_Aim of the exercise:_
Please reproduce each of the following entries exactly.

_Collected data entries:_
------------------------

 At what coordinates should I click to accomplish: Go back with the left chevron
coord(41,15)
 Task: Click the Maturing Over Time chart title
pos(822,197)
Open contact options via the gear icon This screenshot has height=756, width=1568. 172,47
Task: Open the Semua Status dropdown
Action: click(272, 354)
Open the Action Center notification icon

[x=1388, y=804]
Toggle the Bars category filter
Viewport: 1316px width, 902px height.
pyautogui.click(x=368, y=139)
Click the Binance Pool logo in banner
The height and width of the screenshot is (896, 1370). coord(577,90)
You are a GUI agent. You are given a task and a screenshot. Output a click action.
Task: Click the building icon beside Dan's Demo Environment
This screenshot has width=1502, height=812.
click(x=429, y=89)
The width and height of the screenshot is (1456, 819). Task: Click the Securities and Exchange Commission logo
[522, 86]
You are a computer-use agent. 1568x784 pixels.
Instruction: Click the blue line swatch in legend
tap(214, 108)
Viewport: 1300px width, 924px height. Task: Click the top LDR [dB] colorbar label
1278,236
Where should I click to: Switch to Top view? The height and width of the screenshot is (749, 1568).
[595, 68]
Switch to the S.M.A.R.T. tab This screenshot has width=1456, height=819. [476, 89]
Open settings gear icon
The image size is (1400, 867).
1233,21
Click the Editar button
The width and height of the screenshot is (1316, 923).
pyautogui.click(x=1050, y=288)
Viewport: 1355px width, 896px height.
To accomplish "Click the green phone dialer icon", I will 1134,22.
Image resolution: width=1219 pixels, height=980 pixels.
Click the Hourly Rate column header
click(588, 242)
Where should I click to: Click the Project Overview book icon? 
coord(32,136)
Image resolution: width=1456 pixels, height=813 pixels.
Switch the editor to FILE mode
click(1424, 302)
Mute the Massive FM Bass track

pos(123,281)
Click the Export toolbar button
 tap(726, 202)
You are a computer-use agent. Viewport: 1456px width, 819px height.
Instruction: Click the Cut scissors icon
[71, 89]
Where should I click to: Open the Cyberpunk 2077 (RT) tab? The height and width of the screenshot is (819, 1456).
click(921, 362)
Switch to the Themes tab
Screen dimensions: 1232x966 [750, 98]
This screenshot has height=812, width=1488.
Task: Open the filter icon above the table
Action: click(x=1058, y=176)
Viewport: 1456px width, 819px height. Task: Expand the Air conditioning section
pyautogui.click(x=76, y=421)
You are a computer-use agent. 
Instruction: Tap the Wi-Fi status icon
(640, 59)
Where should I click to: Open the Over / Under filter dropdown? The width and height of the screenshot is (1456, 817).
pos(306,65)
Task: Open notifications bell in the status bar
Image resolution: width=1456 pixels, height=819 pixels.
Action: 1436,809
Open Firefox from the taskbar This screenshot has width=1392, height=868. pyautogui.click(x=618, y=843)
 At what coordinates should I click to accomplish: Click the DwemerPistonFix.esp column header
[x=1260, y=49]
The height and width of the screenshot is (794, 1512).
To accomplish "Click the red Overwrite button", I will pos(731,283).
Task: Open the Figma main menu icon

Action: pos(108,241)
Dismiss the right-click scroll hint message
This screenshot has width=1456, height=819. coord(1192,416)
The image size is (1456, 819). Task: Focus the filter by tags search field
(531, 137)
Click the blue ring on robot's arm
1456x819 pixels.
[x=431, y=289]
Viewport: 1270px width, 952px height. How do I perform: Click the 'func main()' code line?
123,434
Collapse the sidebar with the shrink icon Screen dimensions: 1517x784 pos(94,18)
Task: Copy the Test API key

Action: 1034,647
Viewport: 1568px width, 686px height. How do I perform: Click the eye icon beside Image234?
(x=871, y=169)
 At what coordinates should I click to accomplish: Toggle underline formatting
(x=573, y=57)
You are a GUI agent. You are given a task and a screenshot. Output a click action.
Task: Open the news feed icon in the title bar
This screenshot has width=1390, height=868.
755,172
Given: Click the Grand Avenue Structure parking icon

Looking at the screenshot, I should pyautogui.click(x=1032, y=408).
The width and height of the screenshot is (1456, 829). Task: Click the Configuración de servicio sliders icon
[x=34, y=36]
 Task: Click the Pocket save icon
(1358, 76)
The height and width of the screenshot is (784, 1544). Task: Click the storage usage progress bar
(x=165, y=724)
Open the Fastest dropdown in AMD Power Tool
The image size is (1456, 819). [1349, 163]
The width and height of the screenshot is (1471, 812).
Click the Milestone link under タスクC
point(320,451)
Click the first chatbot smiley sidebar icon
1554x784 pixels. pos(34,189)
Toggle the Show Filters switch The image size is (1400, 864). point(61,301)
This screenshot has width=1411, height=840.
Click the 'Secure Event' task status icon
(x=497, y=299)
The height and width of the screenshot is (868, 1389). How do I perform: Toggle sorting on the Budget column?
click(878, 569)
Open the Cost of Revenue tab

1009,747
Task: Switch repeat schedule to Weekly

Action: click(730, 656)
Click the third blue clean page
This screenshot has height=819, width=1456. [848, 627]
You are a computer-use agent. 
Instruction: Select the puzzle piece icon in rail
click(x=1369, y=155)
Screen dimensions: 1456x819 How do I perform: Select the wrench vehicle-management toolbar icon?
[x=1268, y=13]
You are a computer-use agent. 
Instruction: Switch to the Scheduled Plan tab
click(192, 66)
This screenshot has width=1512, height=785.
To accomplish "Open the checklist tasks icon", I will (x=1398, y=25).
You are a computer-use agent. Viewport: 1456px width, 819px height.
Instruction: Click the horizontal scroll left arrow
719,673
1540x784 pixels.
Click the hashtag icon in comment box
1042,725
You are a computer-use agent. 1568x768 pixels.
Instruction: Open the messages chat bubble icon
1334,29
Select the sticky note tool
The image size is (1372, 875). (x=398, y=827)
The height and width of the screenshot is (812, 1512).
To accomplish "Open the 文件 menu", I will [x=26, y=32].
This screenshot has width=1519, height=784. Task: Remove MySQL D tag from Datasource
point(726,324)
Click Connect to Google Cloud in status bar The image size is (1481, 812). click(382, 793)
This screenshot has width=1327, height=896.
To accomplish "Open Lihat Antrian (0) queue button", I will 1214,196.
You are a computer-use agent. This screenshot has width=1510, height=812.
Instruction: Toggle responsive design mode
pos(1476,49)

------------------------

_Written solution:_
 At what coordinates should I click to accomplish: Go back with the left chevron
coord(41,15)
 Task: Click the Maturing Over Time chart title
pos(822,197)
Open contact options via the gear icon This screenshot has height=756, width=1568. 172,47
Task: Open the Semua Status dropdown
Action: click(272, 354)
Open the Action Center notification icon

[x=1388, y=804]
Toggle the Bars category filter
Viewport: 1316px width, 902px height.
pyautogui.click(x=368, y=139)
Click the Binance Pool logo in banner
The height and width of the screenshot is (896, 1370). coord(577,90)
You are a GUI agent. You are given a task and a screenshot. Output a click action.
Task: Click the building icon beside Dan's Demo Environment
This screenshot has width=1502, height=812.
click(x=429, y=89)
The width and height of the screenshot is (1456, 819). Task: Click the Securities and Exchange Commission logo
[522, 86]
You are a computer-use agent. 1568x784 pixels.
Instruction: Click the blue line swatch in legend
tap(214, 108)
Viewport: 1300px width, 924px height. Task: Click the top LDR [dB] colorbar label
1278,236
Where should I click to: Switch to Top view? The height and width of the screenshot is (749, 1568).
[595, 68]
Switch to the S.M.A.R.T. tab This screenshot has width=1456, height=819. [476, 89]
Open settings gear icon
The image size is (1400, 867).
1233,21
Click the Editar button
The width and height of the screenshot is (1316, 923).
pyautogui.click(x=1050, y=288)
Viewport: 1355px width, 896px height.
To accomplish "Click the green phone dialer icon", I will 1134,22.
Image resolution: width=1219 pixels, height=980 pixels.
Click the Hourly Rate column header
click(588, 242)
Where should I click to: Click the Project Overview book icon? 
coord(32,136)
Image resolution: width=1456 pixels, height=813 pixels.
Switch the editor to FILE mode
click(1424, 302)
Mute the Massive FM Bass track

pos(123,281)
Click the Export toolbar button
 tap(726, 202)
You are a computer-use agent. Viewport: 1456px width, 819px height.
Instruction: Click the Cut scissors icon
[71, 89]
Where should I click to: Open the Cyberpunk 2077 (RT) tab? The height and width of the screenshot is (819, 1456).
click(921, 362)
Switch to the Themes tab
Screen dimensions: 1232x966 [750, 98]
This screenshot has height=812, width=1488.
Task: Open the filter icon above the table
Action: click(x=1058, y=176)
Viewport: 1456px width, 819px height. Task: Expand the Air conditioning section
pyautogui.click(x=76, y=421)
You are a computer-use agent. 
Instruction: Tap the Wi-Fi status icon
(640, 59)
Where should I click to: Open the Over / Under filter dropdown? The width and height of the screenshot is (1456, 817).
pos(306,65)
Task: Open notifications bell in the status bar
Image resolution: width=1456 pixels, height=819 pixels.
Action: 1436,809
Open Firefox from the taskbar This screenshot has width=1392, height=868. pyautogui.click(x=618, y=843)
 At what coordinates should I click to accomplish: Click the DwemerPistonFix.esp column header
[x=1260, y=49]
The height and width of the screenshot is (794, 1512).
To accomplish "Click the red Overwrite button", I will pos(731,283).
Task: Open the Figma main menu icon

Action: pos(108,241)
Dismiss the right-click scroll hint message
This screenshot has width=1456, height=819. coord(1192,416)
The image size is (1456, 819). Task: Focus the filter by tags search field
(531, 137)
Click the blue ring on robot's arm
1456x819 pixels.
[x=431, y=289]
Viewport: 1270px width, 952px height. How do I perform: Click the 'func main()' code line?
123,434
Collapse the sidebar with the shrink icon Screen dimensions: 1517x784 pos(94,18)
Task: Copy the Test API key

Action: 1034,647
Viewport: 1568px width, 686px height. How do I perform: Click the eye icon beside Image234?
(x=871, y=169)
 At what coordinates should I click to accomplish: Toggle underline formatting
(x=573, y=57)
You are a GUI agent. You are given a task and a screenshot. Output a click action.
Task: Open the news feed icon in the title bar
This screenshot has width=1390, height=868.
755,172
Given: Click the Grand Avenue Structure parking icon

Looking at the screenshot, I should pyautogui.click(x=1032, y=408).
The width and height of the screenshot is (1456, 829). Task: Click the Configuración de servicio sliders icon
[x=34, y=36]
 Task: Click the Pocket save icon
(1358, 76)
The height and width of the screenshot is (784, 1544). Task: Click the storage usage progress bar
(x=165, y=724)
Open the Fastest dropdown in AMD Power Tool
The image size is (1456, 819). [1349, 163]
The width and height of the screenshot is (1471, 812).
Click the Milestone link under タスクC
point(320,451)
Click the first chatbot smiley sidebar icon
1554x784 pixels. pos(34,189)
Toggle the Show Filters switch The image size is (1400, 864). point(61,301)
This screenshot has width=1411, height=840.
Click the 'Secure Event' task status icon
(x=497, y=299)
The height and width of the screenshot is (868, 1389). How do I perform: Toggle sorting on the Budget column?
click(878, 569)
Open the Cost of Revenue tab

1009,747
Task: Switch repeat schedule to Weekly

Action: click(730, 656)
Click the third blue clean page
This screenshot has height=819, width=1456. [848, 627]
You are a computer-use agent. 
Instruction: Select the puzzle piece icon in rail
click(x=1369, y=155)
Screen dimensions: 1456x819 How do I perform: Select the wrench vehicle-management toolbar icon?
[x=1268, y=13]
You are a computer-use agent. 
Instruction: Switch to the Scheduled Plan tab
click(192, 66)
This screenshot has width=1512, height=785.
To accomplish "Open the checklist tasks icon", I will (x=1398, y=25).
You are a computer-use agent. Viewport: 1456px width, 819px height.
Instruction: Click the horizontal scroll left arrow
719,673
1540x784 pixels.
Click the hashtag icon in comment box
1042,725
You are a computer-use agent. 1568x768 pixels.
Instruction: Open the messages chat bubble icon
1334,29
Select the sticky note tool
The image size is (1372, 875). (x=398, y=827)
The height and width of the screenshot is (812, 1512).
To accomplish "Open the 文件 menu", I will [x=26, y=32].
This screenshot has width=1519, height=784. Task: Remove MySQL D tag from Datasource
point(726,324)
Click Connect to Google Cloud in status bar The image size is (1481, 812). click(382, 793)
This screenshot has width=1327, height=896.
To accomplish "Open Lihat Antrian (0) queue button", I will 1214,196.
You are a computer-use agent. This screenshot has width=1510, height=812.
Instruction: Toggle responsive design mode
pos(1476,49)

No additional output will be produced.